Sales tax repeal spells disaster

By Thomas Wilson
star staff
twilson@starhq.com

  While Carter County Commissioners grapple with funding the county's 2005 fiscal year budget, a petition intent on abolishing the county's local option sales tax and threatening to cripple the operations of the county and the city of Elizabethton governments could find its way to the Nov. 2 election ballot.
  Two Roan Mountain residents have submitted a petition bearing more than 4,000 names to the Carter County Election Commission requesting a referendum on the November ballot allowing citizens to vote on repealing the county's 2.25 percent local option sales tax. The ramifications of the referendum could eviscerate county and city government operations resulting in employee layoffs and discontinuation of government services including fire and police protection according to local government officials.
  "We are looking at about 3 million dollars lost for the county, most of it going toward the schools," said county Finance Director Jason Cody Tuesday.
  Cody said abolition of the local option tax translated to a $2.4 million loss in revenue to the Carter County School System and a $700,000 loss to the county government's general fund. The scenario meant an equivalent property tax hike of 63 cents would be needed to cover the county's revenue shortfall. The 63-cent raise would be over and above the property tax raise being debated by the commission to fund the Carter County Jail's expansion, which is now under federal mandate as part of a class-action lawsuit settlement.
  "Nobody likes to pay taxes, but there are services expected by the citizens from the county," said County Mayor Dale Fair of the referendum. "I am trying to understand the rationale behind it."
  The sales tax repeal would be devastating to the city of Elizabethton where the local option sales tax brought just under $2.5 million into the city's general fund for the 2004 fiscal year.
  "This has a potential major effect on the city budget," said Brad Moffitt, city director of finance. "If you take away all the sales tax you either make up with other revenues or you reduce services."
  Moffitt said loss of the local option sales tax would cost the city of Elizabethton $3 million in revenue and force a massive property tax increase on city residents who haven't seen one in 14 years. The city government has absorbed two consecutive years of cuts to the city's general fund budget in the 2003 and 2004 fiscal years.
  "There is the possibility it would reduce our revenues by 3 million dollars, and there is no place left to cut," Moffitt said.
  To get the referendum on the ballot, the petition must have valid signatures of 10 percent of registered voters who voted in the last gubernatorial election - approximately 3,016 citizens - validated by Sept. 3. County Administrator of Elections Tracy Harris confirmed that over 1,300 signatures had been validated through Tuesday. Only county residents who are registered voters qualify as legitimate signers of the petition.
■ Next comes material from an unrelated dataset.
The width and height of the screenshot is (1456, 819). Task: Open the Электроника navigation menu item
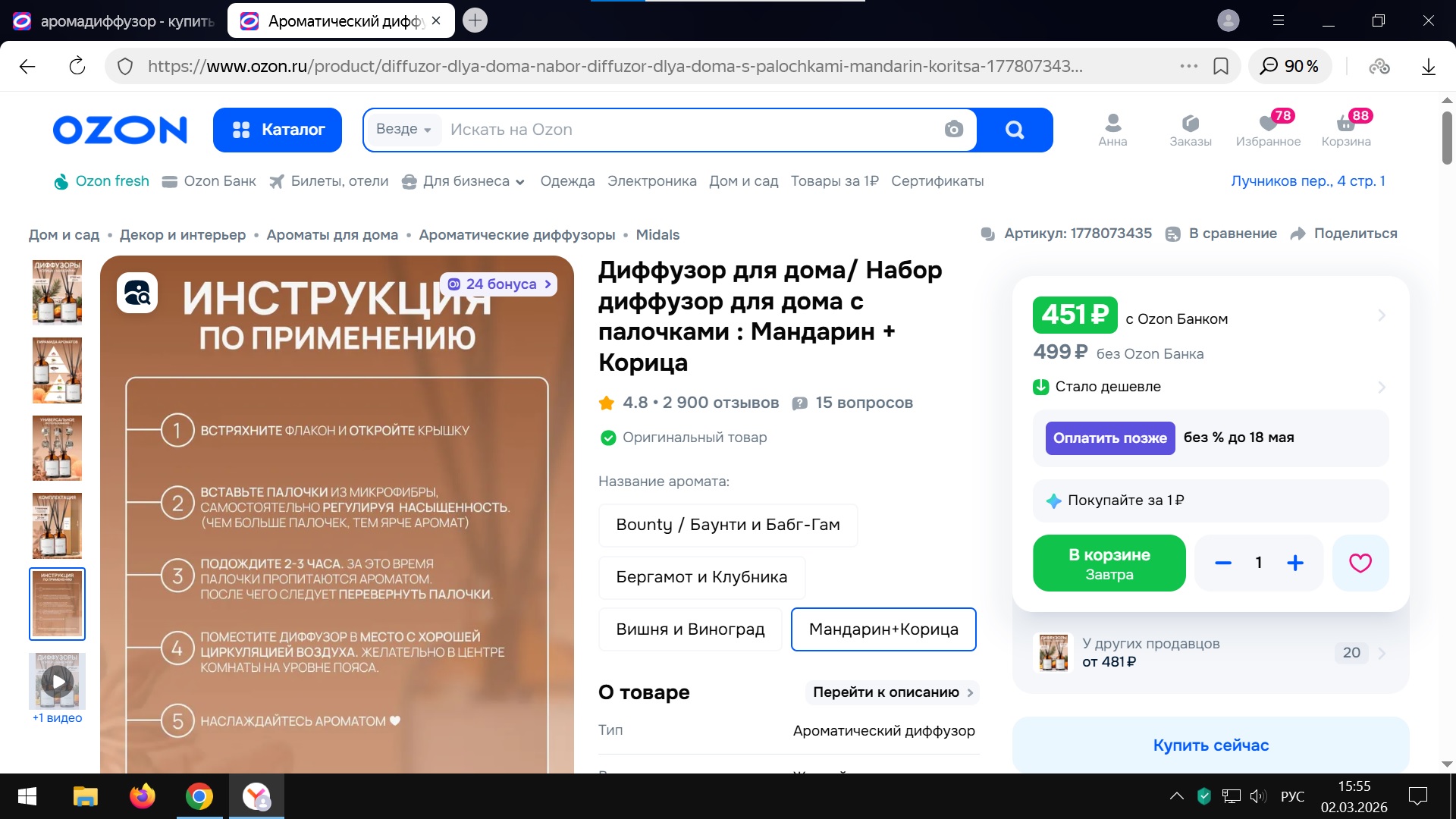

  The city property tax rate has not been increased by the Elizabethton City Council since 1992. Moffitt said replacing the sales tax lost to the city would involve a $1.78 property tax increase that would nearly double the existing rate from $2.30 per $100 of assessed value to $4.08. When factoring in the 72 cents of shared revenue allocated to the Elizabethton City School system through the city's local option, Elizabethton residents face a property tax increase of $2.49 bringing the total rate to $4.79 per $100 of assessed value.
  "That increase is more than the existing tax rate right now," said Moffitt.
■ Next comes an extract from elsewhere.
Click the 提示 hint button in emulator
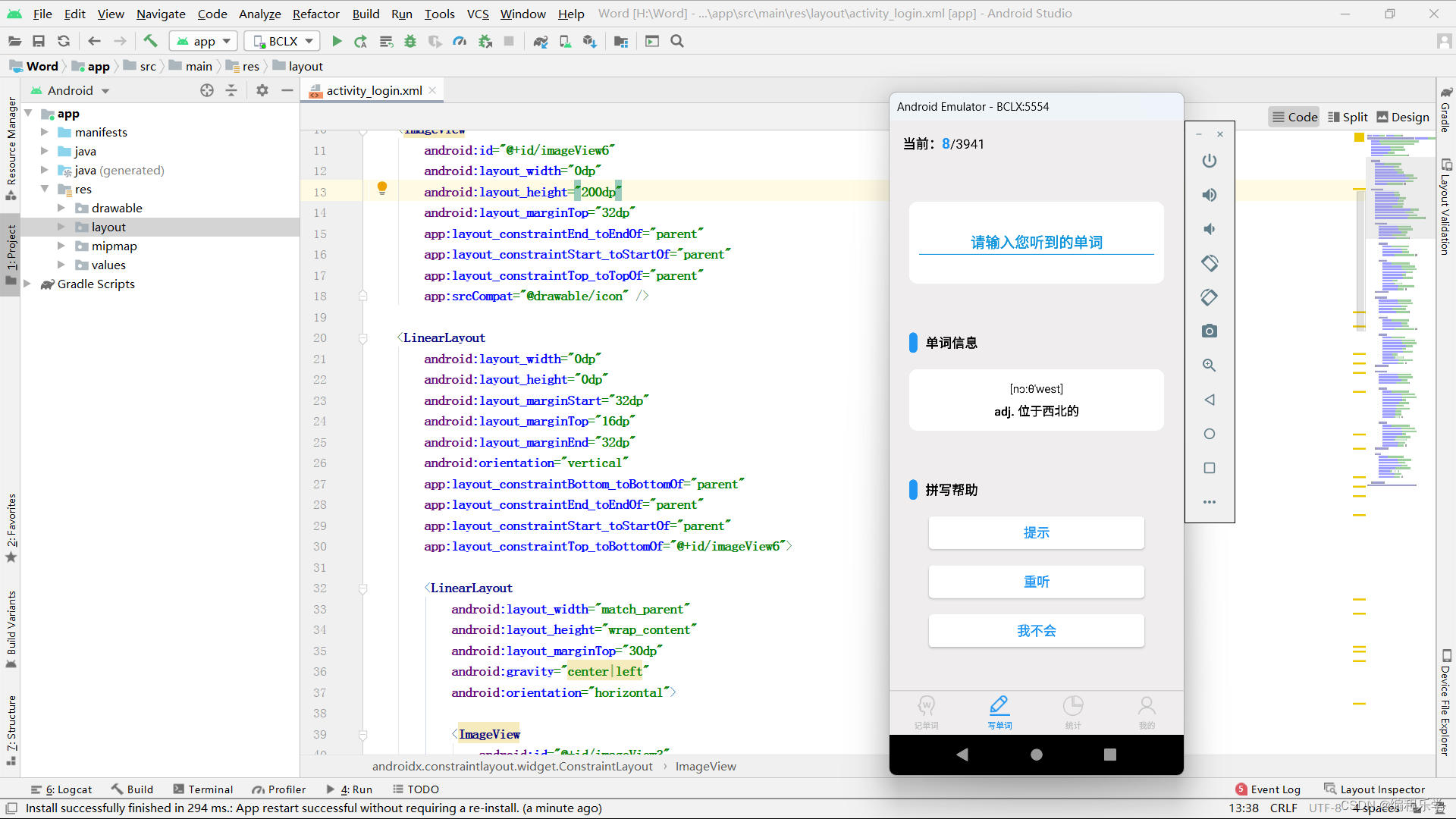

  Without a property tax increase passed by the City Council, Moffitt said the city would be unable to fully fund public safety services such as fire and police protection. The city's 2005 budget saw a 4 percent increase in the general fund. The city has not funded a step-pay raise for city employees in three years.
  Moffitt said he was shocked by the rationale behind a referendum that would eliminate a local sales tax and essentially force a massive increase in the property tax for the city and county. He said anyone who signed the petition who might have been told the abolition of the local option sales tax would not affect their property tax rate had been grossly misled.
  "If you believe in Santa Claus and that you will never get in bills after Christmas, that is a good story to believe," said Moffitt.
  The city received nearly $2.5 million in local option sales tax revenue for the 2004 fiscal year. Moffitt said the city was optimistic that sales tax revenues generated from the new Wal-Mart and Lowe's superstores could restore budget cuts sustained by the city in recent years.
  "We were counting on Wal-Mart and Lowe's to be the light at the end of the tunnel," Moffitt said.
  The Carter County Commission is already faced with upping the county property tax rate from $2.22 per $100 of assessed value to at least $2.52 in order to fund a federal court-mandated expansion of the county jail.
  "The key point is it would really provoke minimum funding of schools," said Cody. "If it gets repealed there really is no option other than to figure out which revenue stream to raise to recover it."
  Fair pointed out that while most cities such as Elizabethton had not been forced to increase property taxes, many surrounding counties without commercial development are dependent on property tax revenue. He said regardless of the petition's validity or a possible referendum's outcome, the settlement to expand the jail gave the county no option but to come up with the funding.
  "We can't put it in jeopardy," Fair said of the lawsuit settlement. "We have to get temporary housing and get a permanent solution by 2007."